Senior defensive lineman John Simon said the practice of that saying is nice to see from a senior leadership perspective.

“I’ve definitely seen more people acting like a man,” said Simon, who has been named to the Lombardi, Bednarik, Nagurski and Lott IMPACT award watch lists. “You want that respect from your coaching staff and your teammates.”

Simon said that since the saying has been made a precedent, he has seen changes in some of the attitudes of his teammates.

“More people are stepping up in that maturity role and coming in extra hours of the day, or going to class maybe a day they wouldn’t go into class in the past and just acting more mature,” he said.

Senior fullback Zach Boren said acting like a man and getting treated like a man is also about “taking pride in yourself and doing what you’re supposed to do.”

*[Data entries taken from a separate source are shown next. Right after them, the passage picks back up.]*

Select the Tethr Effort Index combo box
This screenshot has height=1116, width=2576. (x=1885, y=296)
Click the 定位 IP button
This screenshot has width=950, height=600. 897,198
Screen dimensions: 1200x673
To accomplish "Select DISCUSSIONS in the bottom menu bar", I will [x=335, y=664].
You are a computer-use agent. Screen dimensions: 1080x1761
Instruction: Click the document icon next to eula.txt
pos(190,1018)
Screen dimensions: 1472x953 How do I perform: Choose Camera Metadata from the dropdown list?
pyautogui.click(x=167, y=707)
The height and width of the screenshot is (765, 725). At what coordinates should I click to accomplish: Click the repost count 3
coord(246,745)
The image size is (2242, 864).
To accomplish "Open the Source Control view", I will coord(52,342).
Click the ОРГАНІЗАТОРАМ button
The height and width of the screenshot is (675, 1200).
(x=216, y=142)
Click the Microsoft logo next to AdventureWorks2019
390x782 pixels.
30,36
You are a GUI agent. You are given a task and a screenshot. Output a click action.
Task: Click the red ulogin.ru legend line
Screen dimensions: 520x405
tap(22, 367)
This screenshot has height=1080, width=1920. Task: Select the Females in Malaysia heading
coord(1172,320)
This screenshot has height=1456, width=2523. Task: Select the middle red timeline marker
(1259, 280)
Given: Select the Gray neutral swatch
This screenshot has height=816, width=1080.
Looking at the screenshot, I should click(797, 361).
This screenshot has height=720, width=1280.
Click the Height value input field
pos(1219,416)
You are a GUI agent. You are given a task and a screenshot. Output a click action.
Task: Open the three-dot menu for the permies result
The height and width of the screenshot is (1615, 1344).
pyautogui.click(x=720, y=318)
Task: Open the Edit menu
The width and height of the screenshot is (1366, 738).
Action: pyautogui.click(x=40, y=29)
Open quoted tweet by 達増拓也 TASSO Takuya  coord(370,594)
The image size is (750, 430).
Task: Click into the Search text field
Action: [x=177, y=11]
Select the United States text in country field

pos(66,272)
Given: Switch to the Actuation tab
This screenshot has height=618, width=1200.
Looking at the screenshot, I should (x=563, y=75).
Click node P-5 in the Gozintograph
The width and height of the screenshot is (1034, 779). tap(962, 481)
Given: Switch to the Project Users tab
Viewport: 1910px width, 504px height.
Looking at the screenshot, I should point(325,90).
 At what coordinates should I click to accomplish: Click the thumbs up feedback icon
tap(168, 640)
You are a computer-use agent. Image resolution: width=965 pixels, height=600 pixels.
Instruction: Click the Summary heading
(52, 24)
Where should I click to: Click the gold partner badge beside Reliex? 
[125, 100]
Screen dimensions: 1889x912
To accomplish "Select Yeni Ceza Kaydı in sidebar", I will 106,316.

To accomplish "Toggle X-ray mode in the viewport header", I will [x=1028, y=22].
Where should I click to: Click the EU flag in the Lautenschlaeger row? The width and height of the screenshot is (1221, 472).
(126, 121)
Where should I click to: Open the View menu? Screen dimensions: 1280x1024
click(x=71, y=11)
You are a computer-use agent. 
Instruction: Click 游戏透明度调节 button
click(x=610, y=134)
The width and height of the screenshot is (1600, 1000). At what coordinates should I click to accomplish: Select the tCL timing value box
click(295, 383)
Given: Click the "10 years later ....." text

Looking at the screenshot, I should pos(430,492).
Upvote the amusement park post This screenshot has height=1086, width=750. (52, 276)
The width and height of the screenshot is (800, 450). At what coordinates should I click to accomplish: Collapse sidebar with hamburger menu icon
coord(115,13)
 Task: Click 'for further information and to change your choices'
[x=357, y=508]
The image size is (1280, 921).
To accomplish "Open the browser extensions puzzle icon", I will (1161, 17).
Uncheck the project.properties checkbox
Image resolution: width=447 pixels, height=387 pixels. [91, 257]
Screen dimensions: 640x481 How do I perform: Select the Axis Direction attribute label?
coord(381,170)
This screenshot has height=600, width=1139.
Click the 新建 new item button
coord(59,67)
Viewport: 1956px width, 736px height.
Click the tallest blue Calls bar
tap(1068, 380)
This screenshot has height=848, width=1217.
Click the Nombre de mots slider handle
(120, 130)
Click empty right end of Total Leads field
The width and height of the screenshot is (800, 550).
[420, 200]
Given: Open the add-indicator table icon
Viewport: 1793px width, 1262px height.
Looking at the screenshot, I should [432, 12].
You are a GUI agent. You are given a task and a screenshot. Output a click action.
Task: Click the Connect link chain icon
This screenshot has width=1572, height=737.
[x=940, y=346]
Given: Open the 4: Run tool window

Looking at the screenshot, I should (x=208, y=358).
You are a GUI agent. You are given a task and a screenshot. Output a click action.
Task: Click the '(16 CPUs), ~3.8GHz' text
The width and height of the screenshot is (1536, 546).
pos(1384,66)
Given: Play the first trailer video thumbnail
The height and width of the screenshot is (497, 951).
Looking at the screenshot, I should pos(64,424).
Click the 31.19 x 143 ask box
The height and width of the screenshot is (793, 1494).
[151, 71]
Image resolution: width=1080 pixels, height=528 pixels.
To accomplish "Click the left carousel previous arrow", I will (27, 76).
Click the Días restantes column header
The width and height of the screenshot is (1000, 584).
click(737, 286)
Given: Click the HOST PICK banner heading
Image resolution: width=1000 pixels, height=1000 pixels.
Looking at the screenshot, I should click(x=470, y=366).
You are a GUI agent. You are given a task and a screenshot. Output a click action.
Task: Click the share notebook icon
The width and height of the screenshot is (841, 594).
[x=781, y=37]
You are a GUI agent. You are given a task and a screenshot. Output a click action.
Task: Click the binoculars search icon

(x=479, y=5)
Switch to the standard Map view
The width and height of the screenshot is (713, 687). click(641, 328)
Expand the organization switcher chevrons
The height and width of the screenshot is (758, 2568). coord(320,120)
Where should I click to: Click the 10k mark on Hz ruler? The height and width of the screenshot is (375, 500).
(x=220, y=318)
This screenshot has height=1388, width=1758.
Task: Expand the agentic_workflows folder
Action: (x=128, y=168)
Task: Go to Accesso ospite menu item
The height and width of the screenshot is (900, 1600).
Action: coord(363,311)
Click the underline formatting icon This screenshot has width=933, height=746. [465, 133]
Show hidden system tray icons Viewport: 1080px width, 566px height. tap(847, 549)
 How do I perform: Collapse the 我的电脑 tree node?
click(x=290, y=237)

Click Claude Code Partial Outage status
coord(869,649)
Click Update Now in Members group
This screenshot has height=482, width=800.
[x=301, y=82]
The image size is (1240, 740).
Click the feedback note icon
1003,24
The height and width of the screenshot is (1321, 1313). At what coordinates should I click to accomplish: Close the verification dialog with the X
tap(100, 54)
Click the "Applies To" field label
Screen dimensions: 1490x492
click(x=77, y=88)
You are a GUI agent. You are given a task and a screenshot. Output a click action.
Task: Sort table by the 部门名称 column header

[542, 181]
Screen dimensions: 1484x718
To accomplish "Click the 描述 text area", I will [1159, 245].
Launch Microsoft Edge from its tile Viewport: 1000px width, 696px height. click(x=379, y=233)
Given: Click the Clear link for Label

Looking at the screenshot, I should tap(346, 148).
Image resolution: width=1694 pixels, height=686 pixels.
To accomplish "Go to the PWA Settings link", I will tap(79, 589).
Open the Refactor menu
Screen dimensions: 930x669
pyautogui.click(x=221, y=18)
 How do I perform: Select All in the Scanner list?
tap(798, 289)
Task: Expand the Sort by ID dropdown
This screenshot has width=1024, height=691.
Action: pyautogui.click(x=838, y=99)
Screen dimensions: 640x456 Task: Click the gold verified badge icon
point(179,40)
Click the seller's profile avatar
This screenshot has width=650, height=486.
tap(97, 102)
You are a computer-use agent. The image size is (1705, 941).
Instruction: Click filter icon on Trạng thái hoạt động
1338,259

“You know, if you go out each day, wake up each day and tell yourself that you’re going to become better today and you’re going to do what you’re supposed to do, then you’ll get treated like a man,” he said. It’s the guys that mess around and don’t do what they’re supposed to do and don’t do their homework or aren’t accountable that need a little leading.”

Players that stumble, Sabino said, will inevitably suffer because of their conduct.

“You take care of your business, you do what you have to do and you’ll be fine,” Sabino said. “If you mess around, you mess up, there’s going to be consequences.”

And Meyer has already delivered on his promise of those consequences this summer with the dismissal of senior linebacker Storm Klein and the suspensions of redshirt-senior tight end Jake Stoneburner and junior offensive lineman Jack Mewhort.

Stoneburner and Mewhort were arrested at about 2:30 a.m. on June 2 and charged with obstructing official business after urinating and public and subsequently running away from police.

A day later, Meyer suspended the two from the team and, on July 15, released the two from their scholarships for the summer until terms between the players and coach were successfully met.

Meyer, though, said Thursday that he tentatively expects Stoneburner and Mewhort to rejoin the team for fall camp on Aug. 3. 

“They’re not reinstated yet.  They’re actively working out.  They have to fulfill their penance or obligation that we’ve asked them to do,” Meyer said during a Thursday afternoon press conference at Big Ten Media Days. “Obviously the kind of people that they are, the families they’re from, we did take their scholarships.  They’ve had to pay for their summer school.  Very expensive mistake.  They’re doing what they are supposed to do.”  

Similarly, Klein was arrested on July 6 and charged with domestic violence and assault. A day later, Meyer dismissed Klein through a released statement and said “his arrest and the seriousness of the allegations warranted Meyer to remove him from the team.”

For Sabino, Meyer’s “You act like a man, you get treated like a man” saying is the best way to look at life.

“You want respect you have to earn it,” he said.

He said Meyer is “a serious guy” and “a man of his word. “

“If he says something, he’s not saying it to blow smoke, he’s saying it because he means it and that’s what he feels is important,” Sabino said. “He always tells us, he doesn’t say things he doesn’t mean, he doesn’t talk just to talk.”

Sabino said he can’t help but respect something like that.

“When someone can be up front and honest with you-whether it be good or bad-I think that’s the best because there’s no gray area.”